Adrian student wins state speech championship
ADRIAN -- "I think that is the single best performance I have given in four years of speech," said Adrian High School Senior Nick Lorang after giving the performance that won him the Minnesota state championship in Great Speeches.
While Lorang has been in speech since his freshman year, he said this was his most successful year by far, especially since this is also the first time he won a trip to the state tournament.
After three years of ending each speech season disappointed and falling short of the state competition, Lorang described the state tournament as "really a rush."
"People have asked me if I was excited or emotional, but I describe it as being wired -- like nervous but in a good way," he said.
He explained that the state speech competition starts with preliminary rounds, the winners of which go on to the final round.
"After the three preliminary rounds, I was feeling good, but I didn't know what to expect because the variety (of competitors) at state is different than it is in our area," he said.
Lorang said when the finals were posted, he was excited to find his name on the list of those going on to the last round.
"I was actually posted to speak last, which I thought was a good thing, that way I'd be the last thing the judge remembers," he said.
Even though after the final round he felt very confident of the performance he had given, Lorang said defeating the other 24 competitors in his category at state and receiving the championship award was "unreal."
"It was a surprise when they actually put that in my hands," he said with a laugh.
This was Lorang's first year competing in Great Speeches, a category in which students present and analyze a speech from history.
Lorang chose a speech given by President Bill Clinton in 1993 in the same church where Martin Luther King, Jr. gave his last speech. Often titled "The Freedom to Die," the speech advocates for increased gun control because of what was going on at the time.
"(The speech) transforms the victims of gun violence into a symbol for our nation's unity and values. As it is symbolically transforming into a good thing from a bad thing, it gives morality to what the president is proposing," Lorang said.
Throughout the speech, Clinton pushes for stricter gun control and presents it in such a way that it is perceived as a moral decision rather than a political one.
Speech coach Jason Olson said part of choosing a good speech to compete in Great Speeches is selecting one that also has a current connection or relevance to today.
"We looked at this (speech) right around the time of the Sandy Hook shooting, and obviously really has a current connection," he said.
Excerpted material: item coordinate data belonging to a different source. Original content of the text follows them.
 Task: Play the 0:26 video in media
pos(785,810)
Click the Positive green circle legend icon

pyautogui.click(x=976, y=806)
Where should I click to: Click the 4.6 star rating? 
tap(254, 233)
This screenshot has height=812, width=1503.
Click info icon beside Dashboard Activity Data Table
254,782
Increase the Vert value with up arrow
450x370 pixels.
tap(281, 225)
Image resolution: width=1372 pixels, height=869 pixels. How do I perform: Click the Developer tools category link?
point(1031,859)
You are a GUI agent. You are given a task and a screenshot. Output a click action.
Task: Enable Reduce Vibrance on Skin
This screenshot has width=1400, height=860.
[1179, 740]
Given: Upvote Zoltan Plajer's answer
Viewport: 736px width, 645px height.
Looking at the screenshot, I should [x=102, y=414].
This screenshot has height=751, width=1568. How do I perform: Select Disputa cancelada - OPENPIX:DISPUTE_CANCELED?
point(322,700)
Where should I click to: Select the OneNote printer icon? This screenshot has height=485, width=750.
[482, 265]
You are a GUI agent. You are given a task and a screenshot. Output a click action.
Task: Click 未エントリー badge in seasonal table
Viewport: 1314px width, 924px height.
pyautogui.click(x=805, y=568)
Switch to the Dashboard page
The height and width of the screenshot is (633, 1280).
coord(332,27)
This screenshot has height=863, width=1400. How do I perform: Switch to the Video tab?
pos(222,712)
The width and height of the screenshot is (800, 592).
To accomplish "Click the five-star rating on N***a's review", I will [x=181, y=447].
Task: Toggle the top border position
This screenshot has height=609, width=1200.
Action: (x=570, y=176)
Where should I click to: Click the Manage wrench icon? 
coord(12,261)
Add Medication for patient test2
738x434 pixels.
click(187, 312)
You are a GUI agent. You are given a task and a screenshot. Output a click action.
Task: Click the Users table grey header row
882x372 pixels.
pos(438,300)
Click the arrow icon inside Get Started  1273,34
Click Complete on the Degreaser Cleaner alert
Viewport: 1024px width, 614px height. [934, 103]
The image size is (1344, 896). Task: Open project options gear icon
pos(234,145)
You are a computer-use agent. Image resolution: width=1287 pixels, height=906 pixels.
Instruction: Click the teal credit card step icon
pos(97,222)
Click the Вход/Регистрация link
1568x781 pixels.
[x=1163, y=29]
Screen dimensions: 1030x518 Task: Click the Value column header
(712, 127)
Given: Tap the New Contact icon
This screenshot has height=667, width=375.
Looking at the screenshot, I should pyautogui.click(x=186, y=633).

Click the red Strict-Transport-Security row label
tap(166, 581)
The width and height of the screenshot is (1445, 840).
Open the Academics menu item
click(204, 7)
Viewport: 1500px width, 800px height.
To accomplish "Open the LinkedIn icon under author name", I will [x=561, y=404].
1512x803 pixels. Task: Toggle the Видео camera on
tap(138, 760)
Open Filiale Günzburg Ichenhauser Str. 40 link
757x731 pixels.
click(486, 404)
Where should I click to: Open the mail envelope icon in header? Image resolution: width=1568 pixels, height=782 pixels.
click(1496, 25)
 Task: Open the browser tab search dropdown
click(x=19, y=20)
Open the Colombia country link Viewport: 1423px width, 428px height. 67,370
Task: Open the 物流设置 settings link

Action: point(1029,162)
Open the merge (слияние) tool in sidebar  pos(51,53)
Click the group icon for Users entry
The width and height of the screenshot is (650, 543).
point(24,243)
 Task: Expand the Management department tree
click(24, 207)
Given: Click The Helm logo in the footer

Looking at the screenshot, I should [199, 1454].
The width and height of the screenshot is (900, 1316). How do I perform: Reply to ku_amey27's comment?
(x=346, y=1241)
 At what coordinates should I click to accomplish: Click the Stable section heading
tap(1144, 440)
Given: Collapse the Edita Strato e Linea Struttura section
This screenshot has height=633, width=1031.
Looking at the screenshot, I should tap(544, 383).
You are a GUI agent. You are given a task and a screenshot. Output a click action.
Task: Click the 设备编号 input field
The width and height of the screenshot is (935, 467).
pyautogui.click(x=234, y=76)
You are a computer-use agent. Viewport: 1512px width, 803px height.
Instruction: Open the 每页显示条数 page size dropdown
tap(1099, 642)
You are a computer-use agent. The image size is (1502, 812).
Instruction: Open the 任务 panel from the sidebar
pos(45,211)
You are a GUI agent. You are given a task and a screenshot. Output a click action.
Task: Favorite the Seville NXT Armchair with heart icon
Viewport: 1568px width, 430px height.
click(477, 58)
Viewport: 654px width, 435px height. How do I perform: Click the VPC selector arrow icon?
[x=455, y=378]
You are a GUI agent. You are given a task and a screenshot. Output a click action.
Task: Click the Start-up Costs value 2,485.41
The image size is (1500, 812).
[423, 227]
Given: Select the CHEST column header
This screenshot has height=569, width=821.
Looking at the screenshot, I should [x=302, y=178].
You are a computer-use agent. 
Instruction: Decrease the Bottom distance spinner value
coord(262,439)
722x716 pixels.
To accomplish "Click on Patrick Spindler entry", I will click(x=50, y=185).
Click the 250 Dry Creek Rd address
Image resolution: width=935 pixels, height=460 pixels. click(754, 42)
"Part of the time, I'm performing it as Clinton gave it, and part of the time, I'm doing analysis. We do a rhetorical model to analyze the speech and break it down and say why it was great and why it was effective," Lorang explained.
While Adrian has had one other state speech champion, "It's not a very common thing for any school," Olson said.
He praised the work that Lorang put into preparing his speech and attributed Lorang's success to his dedication and determination.
"Nick is very driven. He's very much a perfectionist. The nice thing is that he does a lot of things independently. Because of that, he makes it easy to cleanup (the speech) and make it stronger, because he's doing so much on his own.
"It's very obvious that Nick had a fabulous season and he was very deserving. Like any sport, it's a tremendous accomplishment when you are state champion. No one should underestimate the amount of work he had to put in, because it really is a testament to how hard he was willing to work to win," Olson said.
Lorang said he plans to attend South Dakota State University next year to study pre-medicine, and even though he doesn't anticipate using the skills he learned in speech competitively anymore, he knows they will help him in whatever he does.
"The skills that I've developed and learned, I'll be able to carry with me my entire life, and that is the value of the speech program," he said.